In contrast to yesterday’s off day, I’m feeling pretty great today. It’s fair to say that during the 4 fasting days I have had over the last 2 weeks, my energy levels have been pretty ordinary on those particular days.
Mind you, the usual way to do 5/2 intermittent fasting is by having 500-600 Cal during that 24hr period. This is not what I have done. I have gone 24hrs with 0 Cal. It now makes sense to me why it’s done this way.
The extra calories you would consume doing it like that should be enough to carry you through until you begin eating again, without having that slump in the middle of the day.
Live and learn, I guess.
Nothing To See Here
Despite the increased energy I had today there was nothing really exciting that happened. It was a bit of a tidy-up-the-house, wind-down-the-week, ready-to-party sort of Friday. Spell check is not gonna like that last sentence…
This weekend is meant to be pretty crap weather, so we are not sure what we are going to do. The kids have a party and it will be outdoors, but it could be a washout. Those weathermen are always correct, arn’t they?
I want to digress and talk a little bit about what a typical day of eating is for me on a Keto diet. If you haven’t followed any of my other posts and are unfamiliar with this diet, it is basically a low-carb, high-fat diet which switches your body from using glucose for energy to ketones.

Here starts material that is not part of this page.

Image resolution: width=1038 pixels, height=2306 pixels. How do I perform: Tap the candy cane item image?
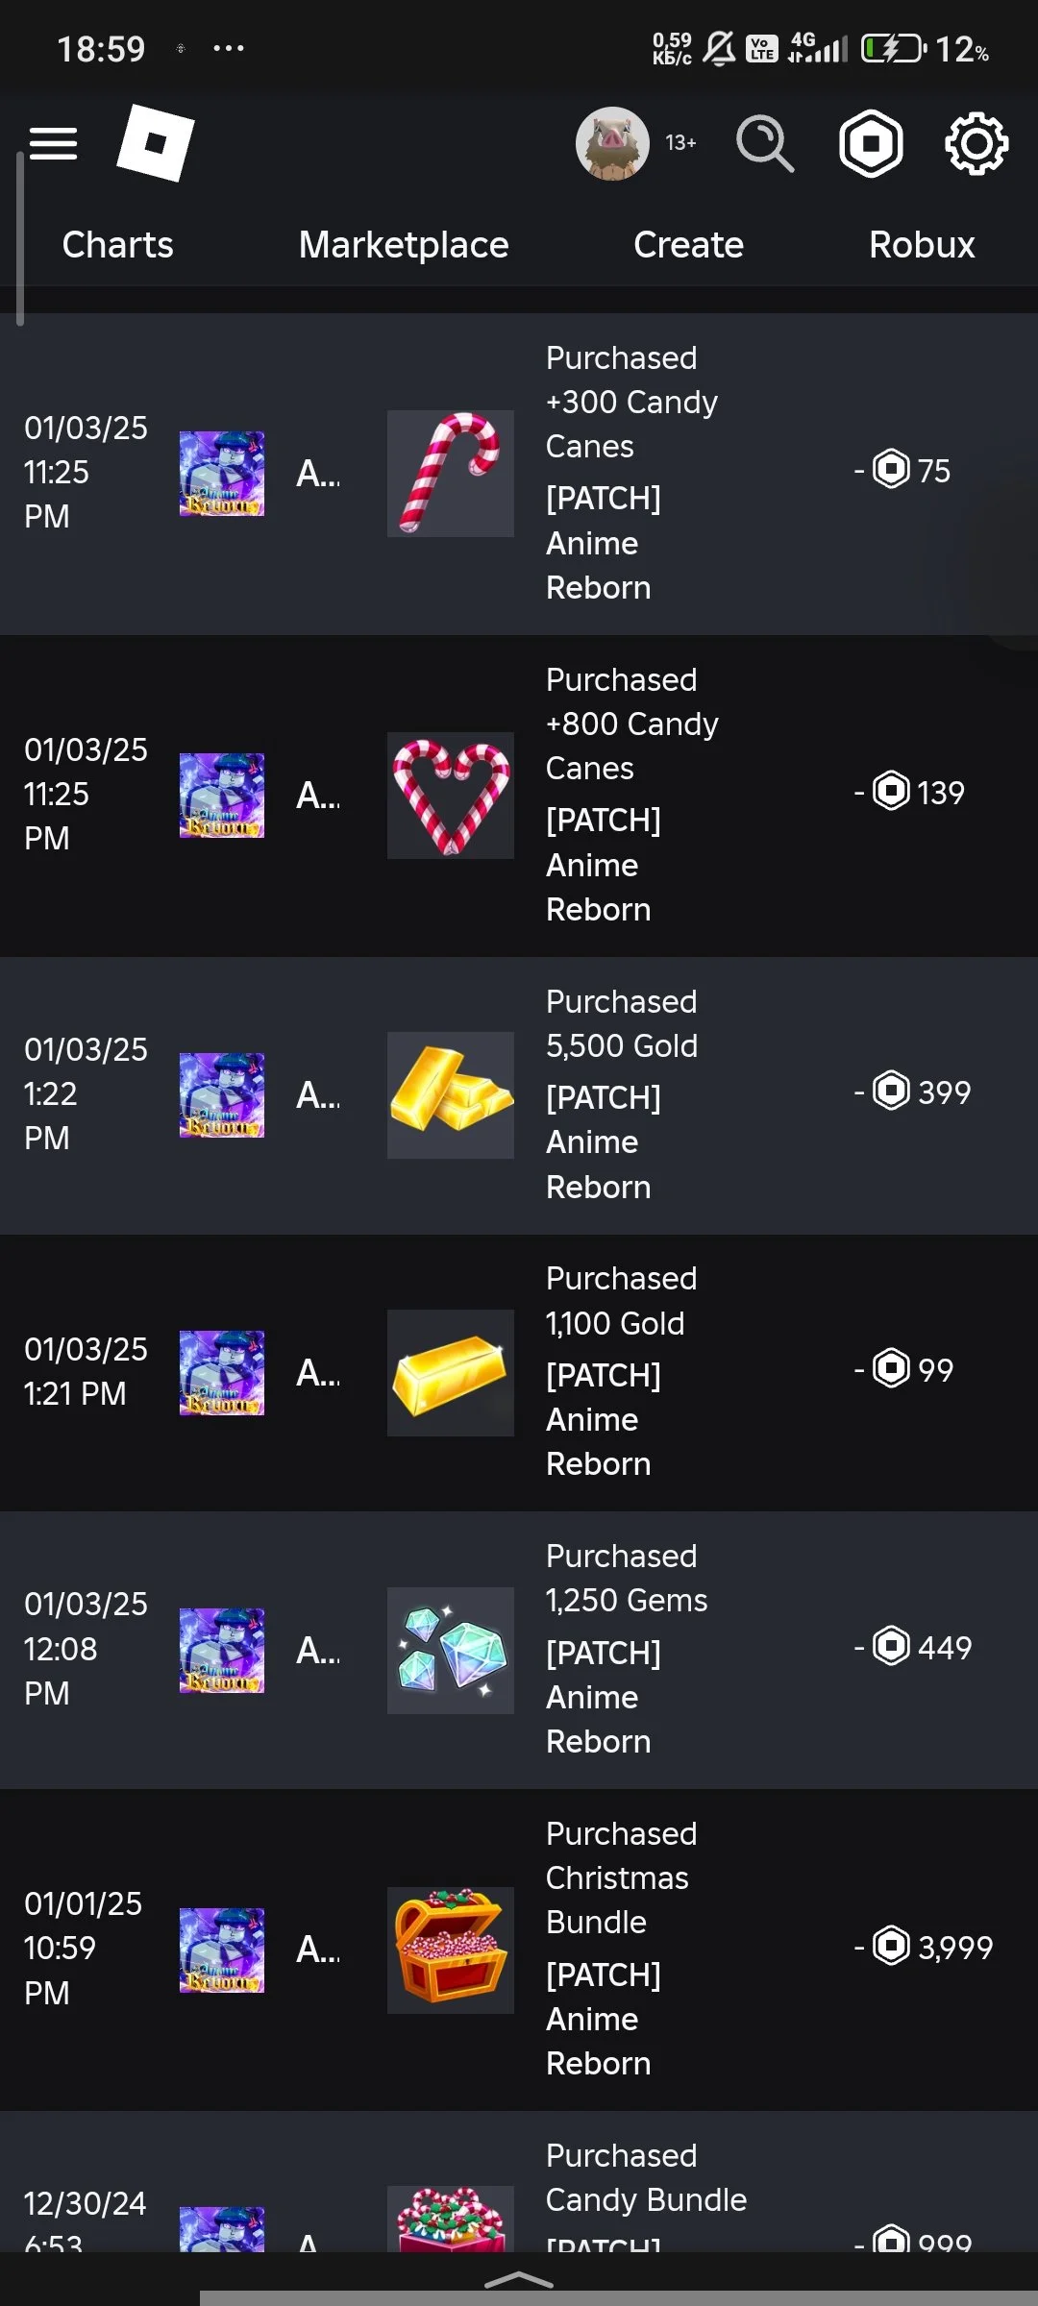pyautogui.click(x=450, y=474)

I have been on this diet for almost 3 months now and there has been a lot of trying new foods and finding new recipes and that type of thing, but now this far into being on this diet, I really find that I don’t eat all that much and this will show in the data that I have recorded on MyFitnessPal, when I sum it up in a couple of days.
I tend to only eat when I feel hungry and I don’t eat large meals as much. Dinner is my main meal. Having breakfast and lunch are just a matter of how I feel at the time.
What Do I Eat?
A typical morning would see me have a coffee with almond milk and a stevia based sweetener. I will sometimes snack on a strawberry or piece of meat, like salami or ham, whilst I am making the kids school lunches.
Then I will take the kids to school and come home. Sometimes I will feel like eating something when I get home, so I will make some bacon and eggs with tomato, avocado and Keto bread (see Day 3), but lately I have been finding that I don’t tend to do this as much. I just haven’t felt hungry enough to eat a big meal.
If I don’t have a meal, I might snack on a couple more pieces of sliced meat and a sugar-free chocolate and/or another coffee.
If I decide to have a big meal, I know that I won’t eat until dinner. This is due to the satiating effects of eating plenty of protein. If I don’t decide to have a big meal in the morning, then I will generally just graze on some almonds, tinned salmon, maybe some low-carb crackers or sliced salami. I do love salami.
For dinner, I like to try and prepare some different Keto recipes from a book that I have, if I have time. I’m not amazing in the kitchen, but I do like to try some different things. Some recipes work, some don’t, but if not I will generally cook a pretty simple meal with a serve of meat, usually either chicken or pork, sometimes steak, with cauliflower, carrots and now my new recent fav, green beans!
Is This A Healthy Diet?
This is a “typical” day, but obviously, no day is the same. Whilst this diet has so far been successful in my weight loss and I feel comfortable with how things are going, I have recently been questioning whether I will be “Keto” long term.
Looking at the “typical” day that I have described above, it’s clear that there is a lack of variety and quantity of fruit and veg and I wonder about the long term effects of this.
I wrote an article on Keto Flu a few days ago and my research into the writing of this has prompted me to want to dig a bit deeper into the electrolytes and micronutrient side of things.
As I was researching about electrolytes, I realized that I had been having some symptoms such as dry lips and occasional cramps and though that maybe I had not been getting enough electrolytes.
The last few days I have been taking some vitamin and mineral supplements and I sense that I have been feeling better. I still need to learn more in this area, and experiment a bit more, but it makes sense that extra vitamin supplements would help my overall health, especially when I am not consuming them in my foods.
Watch this space…
The Numbers – Day 12
Weight (start of day): 122 kg (269 lb)
Weight Loss To Date (11 Days): 1.9 kg (4.2 lb)
Maximum calories allowed: 2560
Calories consumed: 2,496 = 64 calorie deficit
Water consumed (inc tea/coffee): 2 Litres
Fat consumed: 130g (46.3%)
Carbs consumed: 50g (17.8%)
Protein consumed: 101g (35.9%)
Keto Goal: Fat 70%, Protein 25%, Carbs 5%
Day 12 Round Up
Today has been one of the bigger calorie consumption days so far (other than our night out last week). This is partly due to eating a bit more than usual during the day and having a few rums to wind up the week.
I have another 3 days of the 5/2 method before I review the last couple of weeks and work out my next move. I have actually learnt a bit during this period that I think will help me, moving forward, which I will cover in my conclusion.